• [Items from a dataset]:
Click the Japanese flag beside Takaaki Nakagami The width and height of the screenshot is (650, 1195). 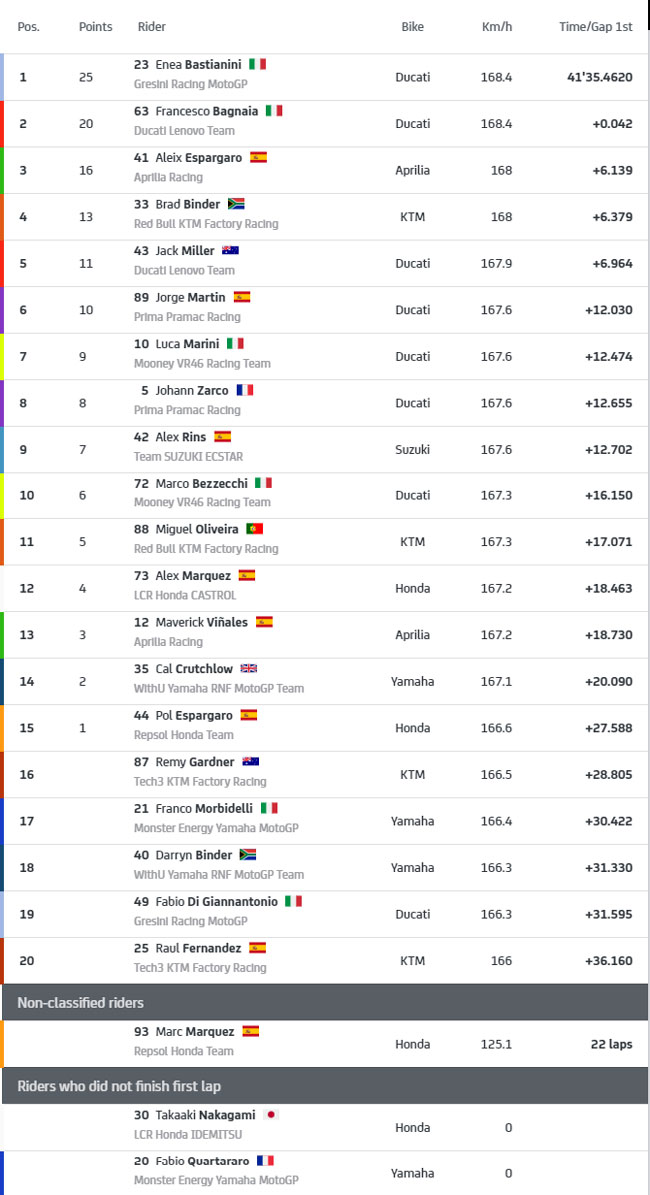pyautogui.click(x=271, y=1115)
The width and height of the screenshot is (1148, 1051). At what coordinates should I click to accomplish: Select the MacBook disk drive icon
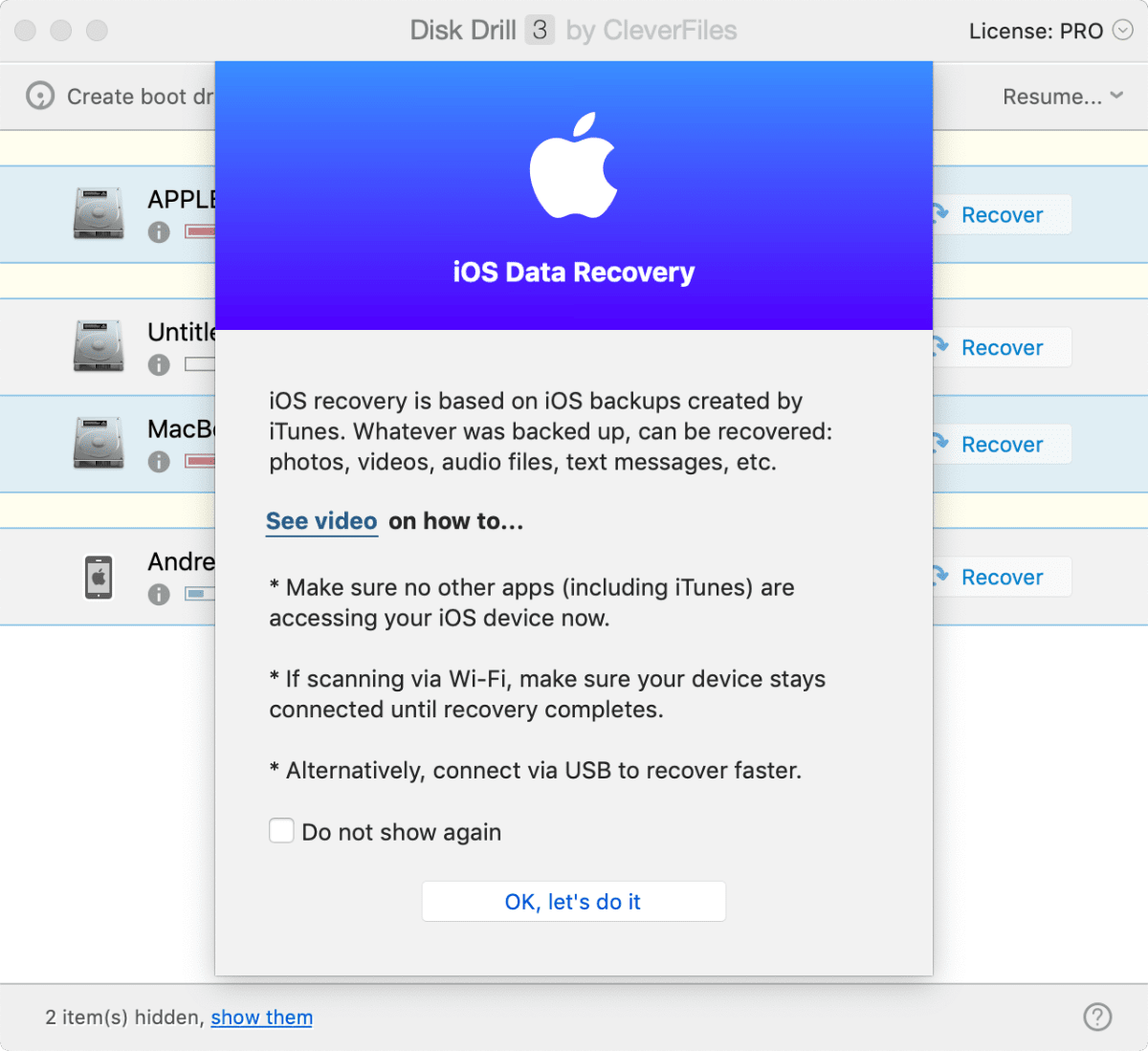coord(99,442)
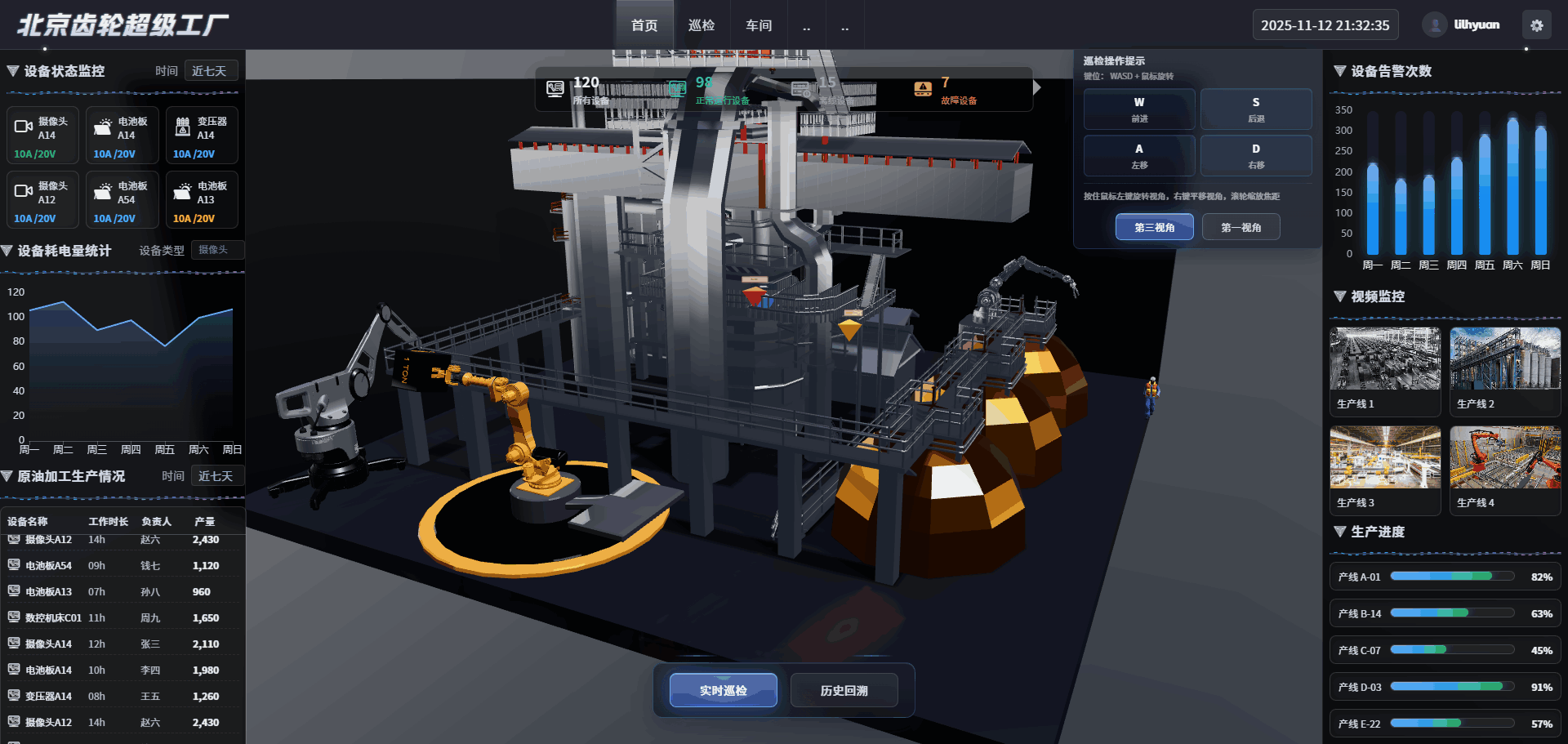Click the Uhyuan user avatar
The width and height of the screenshot is (1568, 744).
(1435, 25)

• [TASK GOAL]:
The line that contains "The width and height of the screenshot is (1148, 1051)." begins the range and the last line of the entries ends it; print that range exactly, without pictures.

• [FINISHED EXERCISE]:
The width and height of the screenshot is (1148, 1051). At what coordinates should I click to accomplish: Select the MacBook disk drive icon
coord(99,442)
Click the Uhyuan user avatar
The width and height of the screenshot is (1568, 744).
(1435, 25)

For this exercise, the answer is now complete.